In its recent submission to Canada’s Advisory Council on the Implementation of National Pharmacare, the CLHIA said reforms to the current system should do three things:
- Protect and enhance Canadians’ current health benefits;
- Provide drug coverage for everyone; and
- Consider affordability for consumers and taxpayers
The CLHIA agreed that Canadians face different out-of-pocket burdens based on their location and the extent of private coverage they have. It also acknowledged that drug prices in Canada are too high relative to other countries, with OECD data showing that Canada spent US$860 per capita in 2017 on pharmaceuticals, compared to the average of US$529 USD across all member countries.
“In fact, only three OECD countries (Japan, Switzerland, and the United States) spent more per capita,” the industry group noted.
The group recognized the importance of providing protection to those with either no coverage or inadequate coverage. However, it took the view that stakeholders should pursue “smart reforms” that “[build] on the strengths of the current system,” which means the benefits of private coverage shouldn’t be ignored.
“For instance, employer sponsored benefit plans typically offer coverage of 10,000 to 12,000 drugs,” the group said in its submission, adding that private drug plans are more likely to offer new, innovative drugs approved by Health Canada. “In comparison, public provincial plans offer coverage for between 2,000 and 8,000 drugs, with the majority offering around 4,000.”
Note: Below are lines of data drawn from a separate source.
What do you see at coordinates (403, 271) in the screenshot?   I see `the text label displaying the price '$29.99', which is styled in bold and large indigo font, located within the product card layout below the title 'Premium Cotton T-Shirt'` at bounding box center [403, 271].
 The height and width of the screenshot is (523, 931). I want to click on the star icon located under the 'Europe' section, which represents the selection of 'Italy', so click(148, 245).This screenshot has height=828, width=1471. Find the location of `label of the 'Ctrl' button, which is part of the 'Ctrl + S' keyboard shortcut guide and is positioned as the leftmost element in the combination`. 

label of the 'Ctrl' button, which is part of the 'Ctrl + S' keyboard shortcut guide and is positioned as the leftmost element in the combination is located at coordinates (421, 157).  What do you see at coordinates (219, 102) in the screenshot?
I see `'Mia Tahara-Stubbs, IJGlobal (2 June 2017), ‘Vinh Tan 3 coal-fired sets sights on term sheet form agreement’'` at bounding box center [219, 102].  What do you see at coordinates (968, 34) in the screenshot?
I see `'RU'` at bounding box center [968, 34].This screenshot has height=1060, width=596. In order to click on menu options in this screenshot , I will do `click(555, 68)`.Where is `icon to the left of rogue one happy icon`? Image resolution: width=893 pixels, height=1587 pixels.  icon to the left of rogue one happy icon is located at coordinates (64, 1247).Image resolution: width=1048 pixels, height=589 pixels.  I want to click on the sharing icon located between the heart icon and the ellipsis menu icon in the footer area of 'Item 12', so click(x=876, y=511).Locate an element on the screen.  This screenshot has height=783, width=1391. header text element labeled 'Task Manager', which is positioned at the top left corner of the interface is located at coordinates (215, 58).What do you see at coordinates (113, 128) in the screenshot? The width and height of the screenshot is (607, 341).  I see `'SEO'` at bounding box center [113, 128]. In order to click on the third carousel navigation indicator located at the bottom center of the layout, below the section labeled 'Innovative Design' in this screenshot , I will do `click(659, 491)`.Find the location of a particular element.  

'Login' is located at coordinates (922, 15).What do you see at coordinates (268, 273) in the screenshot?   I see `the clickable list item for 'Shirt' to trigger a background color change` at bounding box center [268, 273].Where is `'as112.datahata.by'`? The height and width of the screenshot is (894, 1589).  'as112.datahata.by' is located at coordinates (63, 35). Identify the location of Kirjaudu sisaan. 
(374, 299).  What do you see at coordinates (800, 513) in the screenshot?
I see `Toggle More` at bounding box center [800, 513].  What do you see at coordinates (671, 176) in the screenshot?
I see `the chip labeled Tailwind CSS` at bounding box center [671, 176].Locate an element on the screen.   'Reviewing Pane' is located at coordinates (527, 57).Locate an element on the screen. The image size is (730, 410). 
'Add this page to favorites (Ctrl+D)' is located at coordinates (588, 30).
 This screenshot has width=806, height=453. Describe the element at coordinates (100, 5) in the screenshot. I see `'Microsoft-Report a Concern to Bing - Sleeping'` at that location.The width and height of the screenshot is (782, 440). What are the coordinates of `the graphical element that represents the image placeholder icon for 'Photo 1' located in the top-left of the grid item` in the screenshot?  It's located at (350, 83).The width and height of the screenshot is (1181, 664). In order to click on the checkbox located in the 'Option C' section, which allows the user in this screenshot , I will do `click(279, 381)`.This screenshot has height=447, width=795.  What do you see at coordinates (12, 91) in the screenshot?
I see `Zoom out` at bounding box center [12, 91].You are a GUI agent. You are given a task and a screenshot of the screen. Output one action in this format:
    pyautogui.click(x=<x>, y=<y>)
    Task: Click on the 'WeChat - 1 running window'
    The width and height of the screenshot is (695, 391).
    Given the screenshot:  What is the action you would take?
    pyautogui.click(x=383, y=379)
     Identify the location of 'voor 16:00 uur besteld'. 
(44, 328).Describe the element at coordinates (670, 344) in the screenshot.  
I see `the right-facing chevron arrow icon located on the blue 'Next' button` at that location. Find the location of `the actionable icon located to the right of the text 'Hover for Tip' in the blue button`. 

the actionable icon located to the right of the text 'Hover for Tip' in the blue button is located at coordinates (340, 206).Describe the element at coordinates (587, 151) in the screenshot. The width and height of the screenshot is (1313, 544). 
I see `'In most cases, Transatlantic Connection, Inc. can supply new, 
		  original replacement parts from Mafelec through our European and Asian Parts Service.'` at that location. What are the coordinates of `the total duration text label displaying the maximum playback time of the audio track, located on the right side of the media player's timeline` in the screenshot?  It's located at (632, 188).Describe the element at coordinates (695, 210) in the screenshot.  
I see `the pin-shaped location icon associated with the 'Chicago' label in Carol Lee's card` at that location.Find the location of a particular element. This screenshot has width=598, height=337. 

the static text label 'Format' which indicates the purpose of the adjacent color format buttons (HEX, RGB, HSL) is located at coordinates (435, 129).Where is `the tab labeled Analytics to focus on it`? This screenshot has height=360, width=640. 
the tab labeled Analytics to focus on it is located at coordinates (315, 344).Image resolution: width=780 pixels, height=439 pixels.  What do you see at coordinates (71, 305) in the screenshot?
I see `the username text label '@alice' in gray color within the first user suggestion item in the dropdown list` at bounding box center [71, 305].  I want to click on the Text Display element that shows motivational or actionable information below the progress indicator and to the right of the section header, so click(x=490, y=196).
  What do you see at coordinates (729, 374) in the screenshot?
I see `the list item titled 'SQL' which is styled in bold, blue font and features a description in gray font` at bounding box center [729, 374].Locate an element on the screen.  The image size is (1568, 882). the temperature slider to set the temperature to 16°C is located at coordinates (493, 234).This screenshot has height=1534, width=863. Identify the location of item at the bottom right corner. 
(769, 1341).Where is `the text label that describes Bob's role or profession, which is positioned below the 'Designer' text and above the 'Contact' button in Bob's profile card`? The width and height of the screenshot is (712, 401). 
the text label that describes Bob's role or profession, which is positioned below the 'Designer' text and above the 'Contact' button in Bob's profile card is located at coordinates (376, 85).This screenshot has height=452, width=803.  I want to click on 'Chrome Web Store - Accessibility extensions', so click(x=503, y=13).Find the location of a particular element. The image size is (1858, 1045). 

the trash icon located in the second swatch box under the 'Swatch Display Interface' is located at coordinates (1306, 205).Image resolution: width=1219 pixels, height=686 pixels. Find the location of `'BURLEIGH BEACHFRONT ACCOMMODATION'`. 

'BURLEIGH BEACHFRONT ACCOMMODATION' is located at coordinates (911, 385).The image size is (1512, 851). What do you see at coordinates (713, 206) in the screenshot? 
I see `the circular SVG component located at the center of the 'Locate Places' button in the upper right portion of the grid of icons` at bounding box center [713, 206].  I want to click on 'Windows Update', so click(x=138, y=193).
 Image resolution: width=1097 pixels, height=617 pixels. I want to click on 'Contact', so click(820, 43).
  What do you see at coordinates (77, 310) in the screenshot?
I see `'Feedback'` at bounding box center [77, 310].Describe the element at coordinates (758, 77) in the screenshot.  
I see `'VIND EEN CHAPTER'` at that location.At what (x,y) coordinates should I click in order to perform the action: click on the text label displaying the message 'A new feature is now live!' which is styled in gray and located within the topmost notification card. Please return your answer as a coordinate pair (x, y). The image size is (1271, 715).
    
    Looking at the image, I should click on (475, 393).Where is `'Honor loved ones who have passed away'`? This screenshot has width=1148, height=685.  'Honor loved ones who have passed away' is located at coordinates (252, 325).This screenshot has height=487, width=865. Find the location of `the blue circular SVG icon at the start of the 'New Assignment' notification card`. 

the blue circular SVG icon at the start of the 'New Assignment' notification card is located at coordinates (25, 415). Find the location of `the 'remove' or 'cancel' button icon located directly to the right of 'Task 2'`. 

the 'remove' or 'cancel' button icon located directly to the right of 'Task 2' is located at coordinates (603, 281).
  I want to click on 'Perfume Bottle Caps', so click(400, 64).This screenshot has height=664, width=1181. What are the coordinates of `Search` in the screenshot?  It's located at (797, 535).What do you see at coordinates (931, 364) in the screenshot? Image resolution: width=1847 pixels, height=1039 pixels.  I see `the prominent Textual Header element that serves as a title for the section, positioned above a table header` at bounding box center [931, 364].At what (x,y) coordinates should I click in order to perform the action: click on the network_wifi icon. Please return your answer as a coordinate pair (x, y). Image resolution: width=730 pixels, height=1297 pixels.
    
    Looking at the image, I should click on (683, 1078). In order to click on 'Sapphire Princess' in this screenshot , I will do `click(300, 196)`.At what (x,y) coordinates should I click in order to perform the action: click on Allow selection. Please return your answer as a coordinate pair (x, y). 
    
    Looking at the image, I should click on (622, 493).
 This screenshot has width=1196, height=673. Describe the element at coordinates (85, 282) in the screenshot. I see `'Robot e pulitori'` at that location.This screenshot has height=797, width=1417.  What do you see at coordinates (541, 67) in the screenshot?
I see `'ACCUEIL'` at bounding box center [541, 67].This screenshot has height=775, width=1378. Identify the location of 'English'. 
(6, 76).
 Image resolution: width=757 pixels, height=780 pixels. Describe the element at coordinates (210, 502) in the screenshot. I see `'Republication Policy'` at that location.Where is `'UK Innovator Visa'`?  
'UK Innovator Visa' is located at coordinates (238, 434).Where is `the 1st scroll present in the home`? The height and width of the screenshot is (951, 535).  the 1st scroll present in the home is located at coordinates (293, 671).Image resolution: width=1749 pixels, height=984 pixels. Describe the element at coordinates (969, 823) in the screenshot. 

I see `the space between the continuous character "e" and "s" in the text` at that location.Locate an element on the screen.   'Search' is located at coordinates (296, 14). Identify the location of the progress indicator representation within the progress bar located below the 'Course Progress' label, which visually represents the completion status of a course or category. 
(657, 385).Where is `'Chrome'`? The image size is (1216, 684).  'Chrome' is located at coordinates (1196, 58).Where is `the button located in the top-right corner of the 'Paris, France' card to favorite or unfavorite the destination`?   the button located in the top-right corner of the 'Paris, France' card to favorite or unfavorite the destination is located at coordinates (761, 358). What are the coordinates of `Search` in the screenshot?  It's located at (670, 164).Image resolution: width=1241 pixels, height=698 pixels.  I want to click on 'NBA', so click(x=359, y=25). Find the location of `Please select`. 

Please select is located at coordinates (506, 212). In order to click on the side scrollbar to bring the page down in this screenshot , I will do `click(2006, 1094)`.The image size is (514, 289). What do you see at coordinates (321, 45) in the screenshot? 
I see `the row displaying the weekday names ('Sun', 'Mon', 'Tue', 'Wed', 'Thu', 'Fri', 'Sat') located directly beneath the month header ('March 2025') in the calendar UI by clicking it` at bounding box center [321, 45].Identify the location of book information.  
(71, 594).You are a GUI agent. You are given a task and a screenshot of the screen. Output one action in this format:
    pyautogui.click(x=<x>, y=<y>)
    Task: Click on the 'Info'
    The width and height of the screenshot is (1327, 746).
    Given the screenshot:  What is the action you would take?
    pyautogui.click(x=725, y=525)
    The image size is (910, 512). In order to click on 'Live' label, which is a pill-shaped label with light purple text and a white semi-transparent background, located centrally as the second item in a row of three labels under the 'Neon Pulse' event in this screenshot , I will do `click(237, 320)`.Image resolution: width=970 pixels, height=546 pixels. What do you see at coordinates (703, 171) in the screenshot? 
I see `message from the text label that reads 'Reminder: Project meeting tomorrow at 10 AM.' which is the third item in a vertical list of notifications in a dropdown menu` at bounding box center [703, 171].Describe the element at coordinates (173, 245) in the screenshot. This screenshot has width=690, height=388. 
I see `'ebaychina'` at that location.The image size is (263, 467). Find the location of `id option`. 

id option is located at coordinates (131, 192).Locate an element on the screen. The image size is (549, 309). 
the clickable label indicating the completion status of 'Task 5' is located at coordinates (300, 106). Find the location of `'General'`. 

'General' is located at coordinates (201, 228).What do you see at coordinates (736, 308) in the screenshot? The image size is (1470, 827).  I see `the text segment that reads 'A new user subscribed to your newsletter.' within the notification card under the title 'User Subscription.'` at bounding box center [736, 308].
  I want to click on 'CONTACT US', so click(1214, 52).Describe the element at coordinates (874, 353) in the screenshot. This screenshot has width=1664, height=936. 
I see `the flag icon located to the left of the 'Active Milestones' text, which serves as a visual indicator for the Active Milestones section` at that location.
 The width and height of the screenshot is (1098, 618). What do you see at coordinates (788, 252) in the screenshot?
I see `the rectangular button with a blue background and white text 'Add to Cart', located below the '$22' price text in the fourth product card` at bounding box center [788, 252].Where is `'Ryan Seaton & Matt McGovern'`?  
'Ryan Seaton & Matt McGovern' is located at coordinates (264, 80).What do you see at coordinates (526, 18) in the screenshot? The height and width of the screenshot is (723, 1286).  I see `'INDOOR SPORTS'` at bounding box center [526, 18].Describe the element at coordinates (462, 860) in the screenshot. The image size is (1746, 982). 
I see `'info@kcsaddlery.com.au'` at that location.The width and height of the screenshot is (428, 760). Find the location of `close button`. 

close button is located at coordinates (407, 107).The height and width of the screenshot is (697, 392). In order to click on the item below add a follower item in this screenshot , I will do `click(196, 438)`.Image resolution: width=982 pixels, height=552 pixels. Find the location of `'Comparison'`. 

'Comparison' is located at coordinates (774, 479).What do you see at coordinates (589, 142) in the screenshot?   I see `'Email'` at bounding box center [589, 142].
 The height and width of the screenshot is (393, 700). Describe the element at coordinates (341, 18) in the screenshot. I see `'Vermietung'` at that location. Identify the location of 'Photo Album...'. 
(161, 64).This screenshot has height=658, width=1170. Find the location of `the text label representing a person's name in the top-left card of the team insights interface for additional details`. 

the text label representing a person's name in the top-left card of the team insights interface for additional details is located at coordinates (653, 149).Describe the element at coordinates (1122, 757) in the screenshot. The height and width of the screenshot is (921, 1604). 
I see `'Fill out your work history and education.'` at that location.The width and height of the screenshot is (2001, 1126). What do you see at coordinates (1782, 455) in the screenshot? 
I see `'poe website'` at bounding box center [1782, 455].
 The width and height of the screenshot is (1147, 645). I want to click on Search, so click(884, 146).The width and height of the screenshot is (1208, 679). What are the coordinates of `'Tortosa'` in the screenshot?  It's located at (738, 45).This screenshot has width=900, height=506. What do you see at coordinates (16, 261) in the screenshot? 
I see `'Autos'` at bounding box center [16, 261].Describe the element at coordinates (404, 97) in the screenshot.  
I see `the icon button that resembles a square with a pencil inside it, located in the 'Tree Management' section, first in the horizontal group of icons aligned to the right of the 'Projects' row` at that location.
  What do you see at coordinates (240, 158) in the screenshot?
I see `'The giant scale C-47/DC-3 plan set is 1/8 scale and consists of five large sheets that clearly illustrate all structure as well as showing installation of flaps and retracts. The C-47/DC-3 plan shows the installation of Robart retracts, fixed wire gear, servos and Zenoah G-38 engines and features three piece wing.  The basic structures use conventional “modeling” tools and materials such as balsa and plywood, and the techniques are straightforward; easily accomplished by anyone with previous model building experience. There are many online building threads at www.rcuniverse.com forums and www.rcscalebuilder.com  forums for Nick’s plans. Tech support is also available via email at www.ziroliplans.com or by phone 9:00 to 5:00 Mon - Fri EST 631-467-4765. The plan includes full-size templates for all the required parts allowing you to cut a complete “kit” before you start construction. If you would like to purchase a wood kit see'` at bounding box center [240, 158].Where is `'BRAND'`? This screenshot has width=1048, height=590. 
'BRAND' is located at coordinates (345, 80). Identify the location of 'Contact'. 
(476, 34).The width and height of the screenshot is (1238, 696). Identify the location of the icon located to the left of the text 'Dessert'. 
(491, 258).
The group also pointed to research suggesting that moving away from a workplace plan would put more than 7.7 million Canadians at risk of losing access to medications that aren’t included in their province’s drug plans. It estimated that 25 million Canadians access prescription medicines through their health benefit plans today, and those with depression, diabetes, cancer, and pain issues would face the greatest danger of losing access to much-needed medication.
To achieve lower prescription-drug prices, the CLHIA recommended that the pan-Canadian Pharmaceutical Alliance (pCPA) haggle down prices by leveraging the full buying power of both public and private payers. It also argued that retaining the current system with both public and private coverage would result in the least fiscal drag for governments during implementation of reforms.
The report points to two current systems of coverage that could be adapted singly or in combination at a national level:
- The hybrid public-private model of universal coverage used in Quebec; and
- The catastrophic-costs model used in British Columbia, Saskatchewan, and Manitoba, where public coverage kicks in once a certain level of out-of-pocket expense has been exceeded.